Mobile payments are on fire everywhere and, whilst some are just catching fire, others are burning

I am struck every day by the disparity in financial structures I see worldwide. Recently, I’ve visited Tunisia, Egypt, Sudan and Ethiopia for example, and am bemused how none of these countries has a strong mobile wallet operator. Instead, the nations seem to be 100% cash-focused, as my credit cards got hammered by their country’s ATMs every time I wanted to purchase anything. Meanwhile, move South in Africa to Kenya, Tanzania, Uganda and Ghana and the story is very different.

Similarly, as readers know, I talk a lot about China’s internet giants. The reason is that the country has scale. When you can generate over 500 million users in one country, it gives you great access to scale and capital, which can then be used to drive into other nations, as we see from the Chinese growth model. If you live in a country of 5 to 10 million citizens, it is much harder to see that scale coming.
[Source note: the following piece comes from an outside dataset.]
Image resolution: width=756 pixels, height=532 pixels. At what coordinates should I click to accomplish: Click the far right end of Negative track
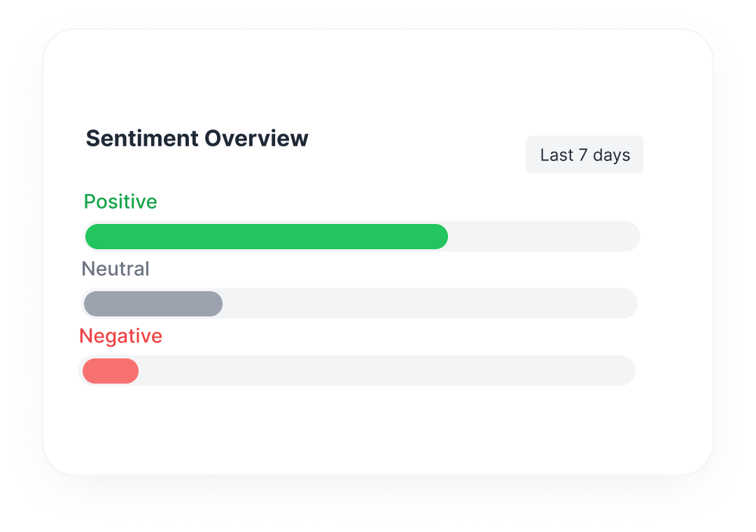click(x=627, y=371)
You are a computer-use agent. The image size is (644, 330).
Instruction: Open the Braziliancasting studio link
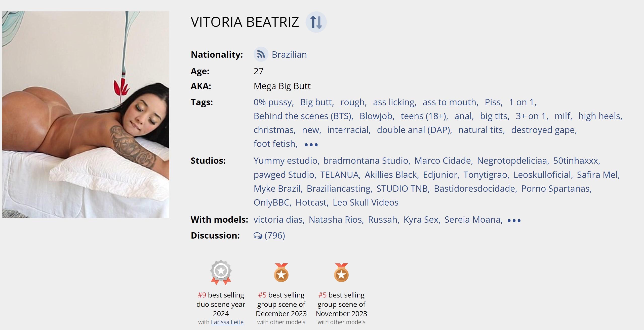[x=339, y=189]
That is why it was disappointing to see India doing little in the mobile money space until recently. Now, we have one of India’s bright young unicorns like PayTM, rise from near nowhere a decade ago, to being India’s second most valuable start-up. I was also quite taken with February’s figures that show PayTM’s transaction value grow four-fold in the last year to $20 billion moved by the mobile wallet in February 2018. $20 billion makes for around $300 billion plus being managed by the mobile wallet this year, and that is pretty substantial for a company that was just on the radar three years ago.

Then I look at America, the place that should be leading this, and the numbers are small by comparison:

Zelle — an in-app, person-to-person payments system backed by Bank of AmericaWells Fargo and dozens of other major U.S. banks — is less than a year out from launch, but it has already rivalled industry leader PayPal in payment volume. Fewer than half of Zelle’s 60-plus partner banks had launched the service as of late last month, but the payment system still moved $75 billion in 2017, more than double the $35 billion PayPal’s Venmo moved in the same period.
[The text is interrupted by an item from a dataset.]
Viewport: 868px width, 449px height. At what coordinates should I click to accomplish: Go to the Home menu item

In total, I’d say the US transacted no more than $150 billion through mobile payment services in 2017, compared to $15.5 trillion sent through Chinese mobile services.  According to Analysys, as of Q4 2017, Alipay’s mobile payment market share 54.3%, while WeChat Pay is 38.2%. That means that Alipay is processing almost $8 trillion a year and WeChat Pay $6 trillion. These are stunning stats, and I’ve blogged too often about the Chinese, but it does blow me away.

Meantime, an American friend shared some statistics from his US bank, and told me that last year 38% of all card transactions were mag stripe payments, even though all cards are EMV; 41% are Chip & PIN payments; 13% are Card Not Present; 8% are manual; and less than 1% were made using a mobile digital wallet, like Zelle or Venmo.

Hmmm.

But I’m not going to criticize the American model. It works and is based upon firmly entrenched consumer behaviours. I am used to a check book, so I pay by check. I am used to plastic, so I pay by card. What is this Apple Pay? What is this Venmo?

The thing is, as demonstrated by Zelle, when consumers get something they can trust in their hands from a bank, it starts being used faster. That is one key point: trust. Can I trust this payments app?

In China, consumers trust their payments apps because they are backed by Tencent and Alibaba, names that are well trusted in China today.

In India, I attribute much of PayTM’s success to simplicity, the partnership with Ant Financial and India’s demonetization which forced people to use an alternative.

In Africa, I attribute some of the Southern African nations move to mobile wallets in many ways to lack of trust of government. That is certainly true of M-PESA in Kenya and EcoCash in Zimbabwe.

Will America follow the mobile wallet revolution? Will Europe?

The answer has to be yes, as it is compelling. The question is when and how, and that answer is less compelling. Few of the American and EU bank wallets give me a great incentive to switch from card, and the same is true of start-ups. Is there any start-up that has scaled with a mobile wallet in EU or the USA? Not one that I can name yet. But it will come.

In the meantime, the chart I shared on Monday from EY, which shows China to be the most FinTech oriented nation on Earth, can be added to by this one from IDC, which shows that 99% of Chinese consumers are actively using mobile payments, compared to just 37% of UK consumers and 44% of Americans.

Things are changing, and changing fast, led by the East and followed by the West.